En una Belle Epoque de dispendios y sorpresas, la marchesa Casati se convirtió en anfitriona y estrella de las fiestas más salvajes, excéntricas y espectaculares. Primero en Roma, en su palacio de la Via Piamento, luego en las afueras de París, en el Palais Rose que había pertenecido al poeta Robert de Montesquiou y después en Venecia, en el Palazzo Venier dei Leoni. Este palacio fastuoso, que depués poseería otra heredera, Peggy Guggenheim, se convertió bajos lo auspicios de la Marchesa en eje y epicentro de movimientos artísticos. Y de veladas asombrosas en las que nunca jamás faltaron las extravagancias: ya fuera una alfombra de serpientes vivas, un tigre paseándose por los salones, una pavo real níveo que se posaba inquietante en una ventana o un mono gigante repartiendo flores silvestres.

La Marchesa llevaba tan lejos su puesta en escena que en una ocasión estuvo a punto de electrocutarse. Enfervorecida por su sentido del espectáculo, se empeñó en hacer acto de presencia en la fiesta de un amigo vestida como un san Sebastián electrificado con saetas y estrellas. El montaje le llevó un día entero de trajín con un equipo de 30 personas. Y tendría que haberse encendido a cada paso. Pero acabó en una descarga de enésimos voltios que le achicharró la cabellera y la obligó a perderse el sarao. Tuvo que guardar cama varios días.

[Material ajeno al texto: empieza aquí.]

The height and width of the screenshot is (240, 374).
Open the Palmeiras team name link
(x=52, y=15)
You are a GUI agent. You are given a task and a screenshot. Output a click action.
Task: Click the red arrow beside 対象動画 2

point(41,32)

Inmortalizada en los lienzos de Zuloaga y Boldini, en las fotografías de Man Ray, en los diarios de Compton Mackenzie y en las novelas de Michel Georges-Michel y Gabriele D'Anunzio, su amante más estable, Luisa Casati se atrevió con todo. Y eso en unos tiempos de vanguardias en los que era difícil sorprender porque vivió rodeada de contemporáneos y camaradas casi tan audaces como ella: Jean Cocteau, Picasso, Diaghilev, Marinetti... Solo casi porque era imposible superar a una Marchesa que se paseaba magnífica por las calles de las capitales europeas acompañada de siervos con antorchas y precedida de dos magníficos guepardos sujetos por cadenas de oro.

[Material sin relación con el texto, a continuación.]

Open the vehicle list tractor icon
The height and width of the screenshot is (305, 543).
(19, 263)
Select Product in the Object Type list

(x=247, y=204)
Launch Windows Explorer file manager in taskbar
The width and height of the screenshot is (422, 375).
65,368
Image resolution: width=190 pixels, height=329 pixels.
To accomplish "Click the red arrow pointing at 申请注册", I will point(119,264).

Como alguien a quien la fortuna le ha venido dado desde la cuna, la marquesa nunca entendió la medida de las cosas ni el valor del dinero. Para bien y para mal. Para ella y para los demás. Igual pagaba a un gondolero con una pulsera de diamantes porque no llevaba suelto que se instalaba en casa de un conocido indefinidamente y se convertía en ese huésped gorrón y maldito del que no había forma humana de librarse.

Le sucedió al médico privado de la reina de Suecia, Alex Munthe, dueño de la mítica Villa San Michele, en Capri. Allí acudió Casati con su séquito de animales, criados y adláteres para lo que parecía una visita fugaz que se alargó durante dos años. Los consiguientes gastos desproporcionados que la marquesa generaba por sus impresionantes fiestas fueron fuente de desesperación para alguien tan minimalista como Munthe.

El dispendio absoluto que fue su vida le pasó factura en los años 30. No solo se esfumó su herencia millonaria. A principios de la década, la Marchesa había acumulado una deuda que superaba la entonces ya escalofriante cantidad de 25 millones de dólares. Le debía dinero a todo el mundo, incluida Coco Chanel. No le quedó más remedio que salir huyendo, poner unas olas de mar de por medio y exiliarse en una isla de brumas y humedades malsanas.

Sus últimos años los malvivió en el último piso de la que una vez fuera la casa del poeta Byron en Londres. Como ella, el edificio, antaño glorioso, había perdido su esplendor y, repartido en minúsculos apartamentos de mala muerte, daba cobijo a sus fantasías de tiempos mejores. Allí la iba a buscar Cecil Beaton para sacarla a pasear, invitarla a comer y llevarla ante la chimenea bien pertrechada de su propia casa.

La marquesa murió de un infarto a los 76 y la hornacina florida sobre su tumba en el viejo cementerio de Brompton no hace honor a sus magníficas extravagancias. Menos mal que bajo ella descansa enfundada en su impertérrito vestido negro de terciopelo y su abrigo de piel de leopardo, junto al perro pequinés disecado que fue su única compañía en las tristes décadas finales.